Richard Serra
Begehbare Kunst, elastische Sprache, lesbares Strandgut, tanzende Kraken, verlandende Menschen, sowie Ostern und die Zeit bleibt stehen. Es geht um Verschiebungen, wenn nicht Verwandlungen, die in den Notaten Eldad Stobezkis wirksam sind. Sie wirken auf jeden von uns. Nur, wer merkt es?

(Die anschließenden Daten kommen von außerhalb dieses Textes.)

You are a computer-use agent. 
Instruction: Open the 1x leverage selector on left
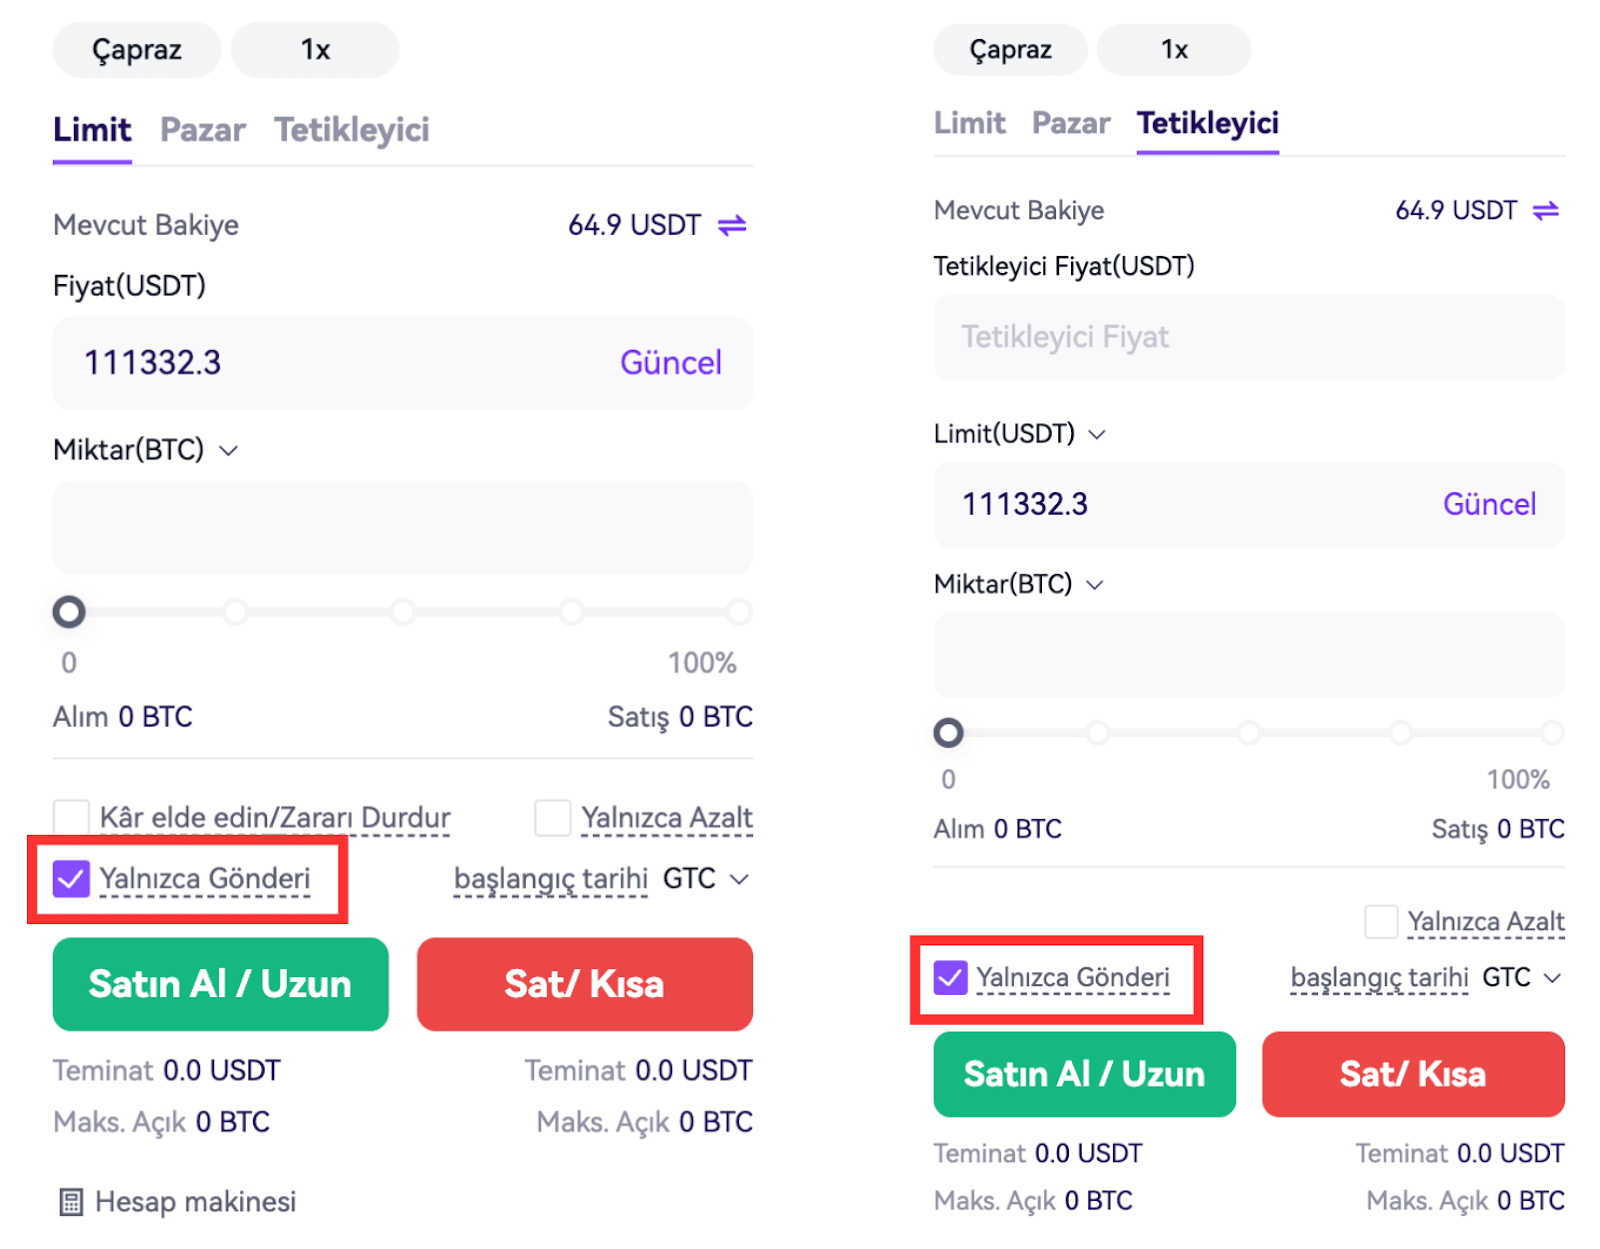pos(315,50)
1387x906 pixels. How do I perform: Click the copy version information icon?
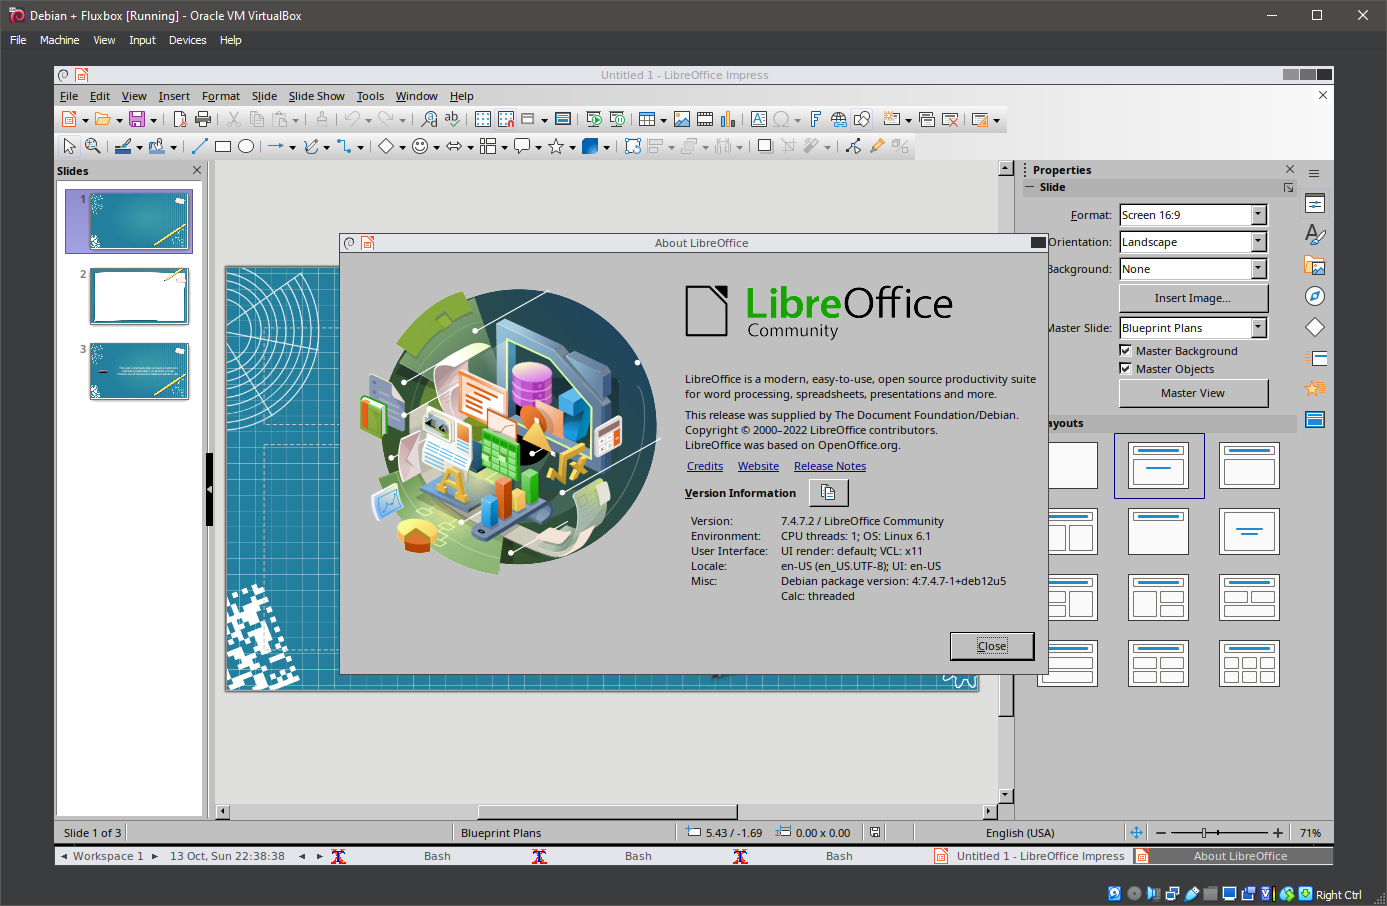pos(828,493)
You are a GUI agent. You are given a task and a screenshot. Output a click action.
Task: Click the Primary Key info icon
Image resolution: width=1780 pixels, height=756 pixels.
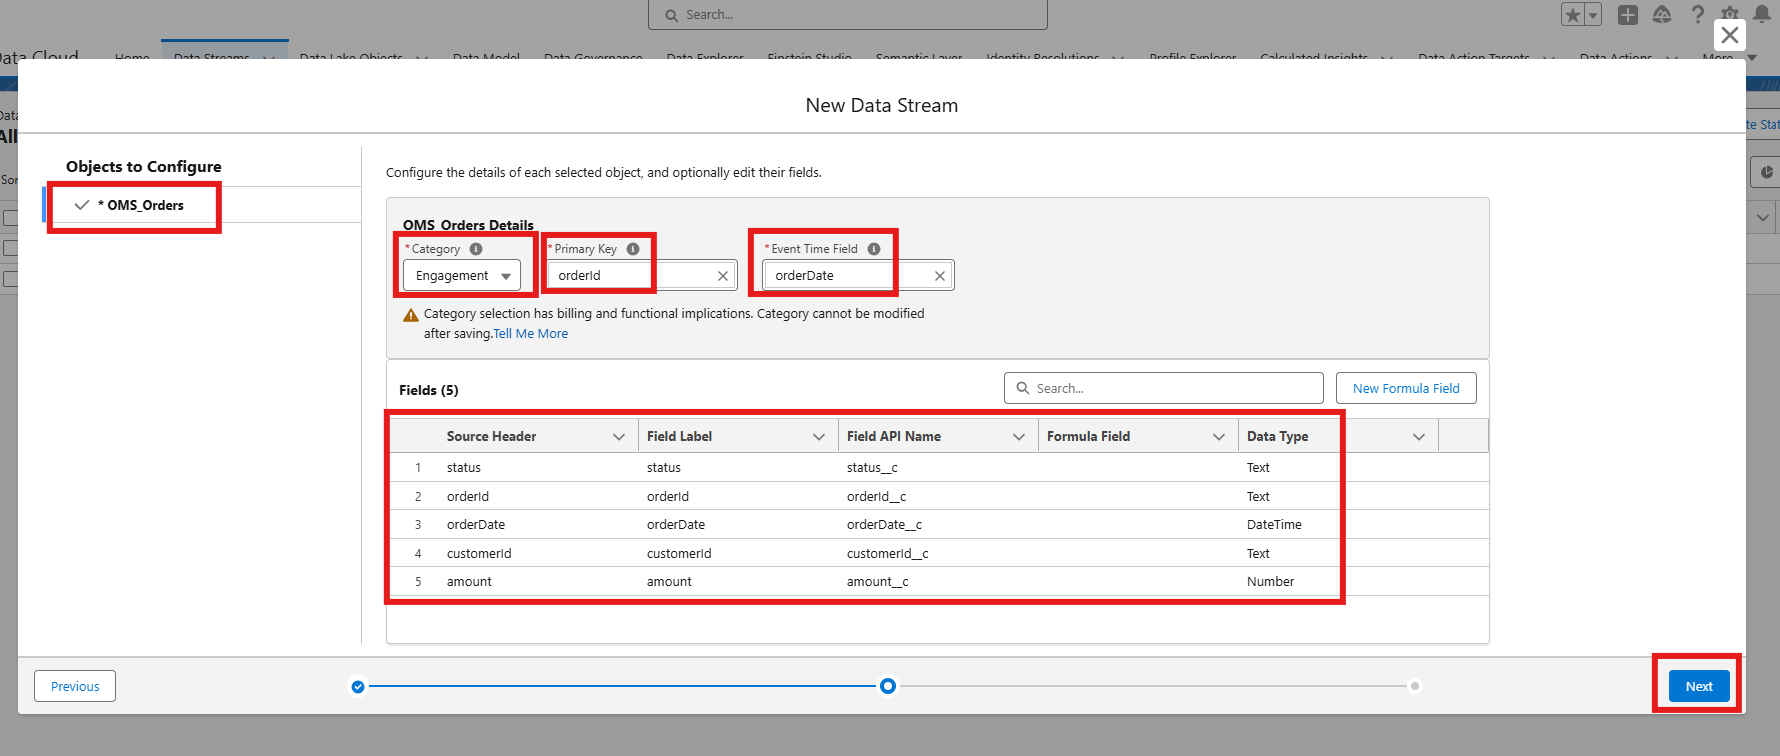pos(633,249)
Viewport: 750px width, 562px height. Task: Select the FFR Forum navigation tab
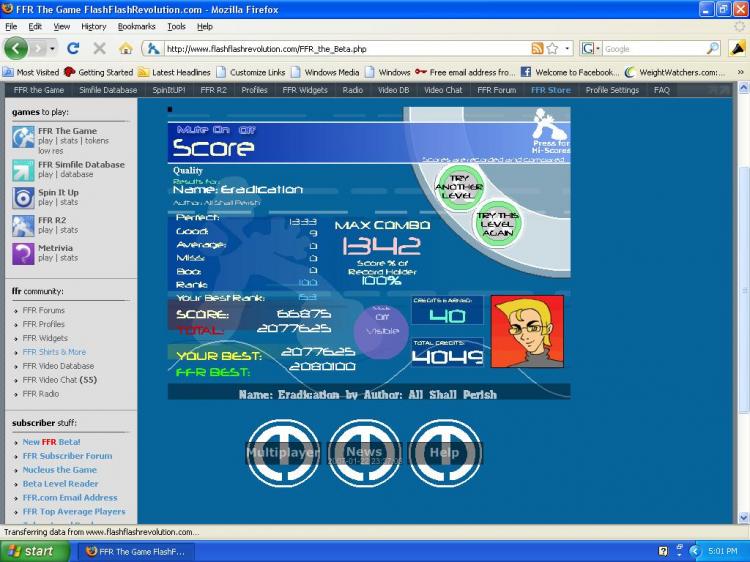[496, 90]
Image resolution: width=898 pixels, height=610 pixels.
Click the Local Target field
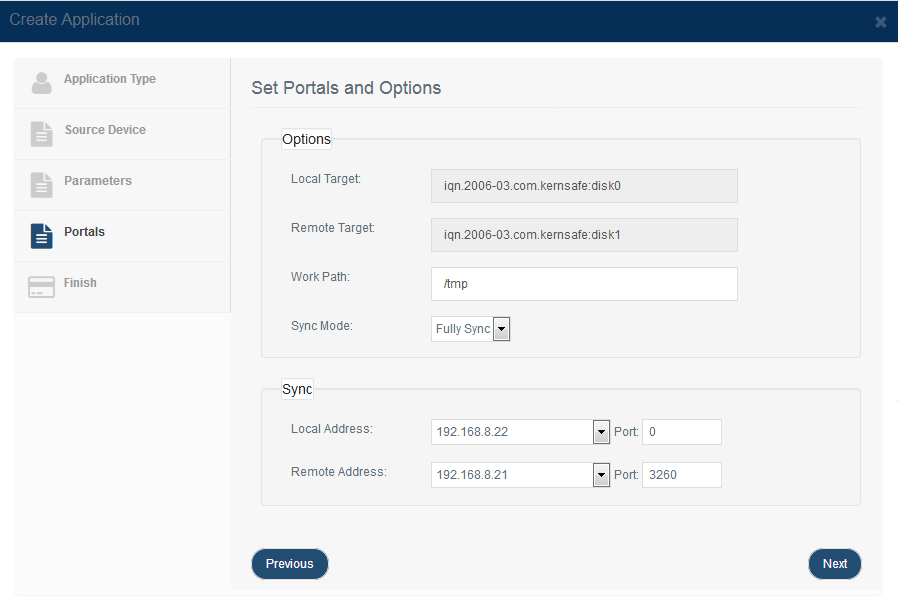pyautogui.click(x=584, y=186)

Kult-News: Der US-amerikanische Bildhauer Richard Serra (1938-2024) starb am 26. März 2024 im Alter von 85 Jahren in New York. Inspiriert waren Serras Arbeiten vom „Abstrakten Expressionismus“ und bestehen meist aus Stahl mit unbehandelter Oberfläche. Die monumentalen, teilweise begehbaren Werke stehen oftmals im öffentlichen Raum und sind damit voll der Korrosion ausgesetzt. Auf Grund der Kompromisslosigkeit der Skulpturen („Ich glaube nicht, dass Kunst die Aufgabe hat zu gefallen“), fanden sie nicht nur ungeteilten Beifall. Serra zählte zu den wichtigsten Bildhauern der Gegenwart. 2005 schuf er für das Guggenheim Museum in Bilbao eine begehbare Installation aus sieben monumentalen Stahlskulpturen. Wir flogen hin, um die Installation zu begehen, sich in ihr zu verirren, und dann den Weg nach außen zu finden. Es war eine Wallfahrt.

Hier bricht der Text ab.